- The Zambezi River Authority (ZRA) has instructed the Zimbabwe Power Company (ZPC) and Kariba Hydro Power Company Limited (KHPC) to suspend power generation at the South Bank Power Station until January 2023.
ZRA chief executive engineer, Mr Munyaradzi Munodawafa, said the suspension will be in place untill a further review of the substantive hydrological outlook at Kariba is undertaken which will include consideration of the total reservoir live storage build-up which is the cause for the requested shut down.
In a letter addressed to Zimbabwe Power Company and Zimbabwe state owned energy utiltiy, ZESCO, Munodawafa said there is highly unlikely that there will be any reasonable inflow augmentation in the remaining period of the year 2022, giving little or no chance of improvement in the reservoir storage levels during the remaining period of the year 2022 and going into the first quarter of the year 2023.
“Please be advised that as of 25th November 2022, Kariba South Bank Power Station had utilised 23.89 Billion Cubic Meters (BCM) of water, accounting for 1.39 BCM (or 6.16%) above the 2022 water allocation of 22.50 BCM.”
“Given that the Kariba Reservoir usable storage currently stands at a paltry 2.98 BCM or 4.60% full, and that ZESCO Limited still has a positive balance of 2.44BCM (10.82%) as of 25th November 2022, ZPC/KHPC no longer has any usable water to continue undertaking power generation operations at Kariba South Bank Power Station. With the current performance of the 2022/2023 rainfall season in the Kariba Lower Catchment where the river flows are yet to improve and the associated inflows from the Upper Kariba Catchment which will only influence any potential increase in the Lake Level at Kariba during the later part of the first quarter of 2023,” he said.
Munodawafa said if the current water utilisation above allocation at Kariba South Bank Power Station continues, the remaining water for power generation at Kariba will run out by mid-December 2022 or much earlier.

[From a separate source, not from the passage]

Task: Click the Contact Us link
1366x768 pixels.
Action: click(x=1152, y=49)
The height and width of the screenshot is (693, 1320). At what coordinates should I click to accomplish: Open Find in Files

“Guided by the Water Purchase Agreement and the provisions of the ZRA Acts, as well as the agreed Reservoir Operational Framework under the Joint Technical Committee (JTC), where the Authority and the two Kariba Power Generation Utilities are obligated and have agreed to sustainably operate the reservoir, the Zambezi River Authority is left with no choice but to firmly guide that ZPC/KHPC immediately ensures that generation activities at the South Bank Power Station are wholly suspended henceforth, until January 2023 when a further review of the substantive Hydrological Outlook at Kariba will be undertaken which will include consideration of the total reservoir live storage build-up which would have resulted from a shutdown of the Kariba South Bank Power Station power generation operations,” communicates Munodawafa in his letter.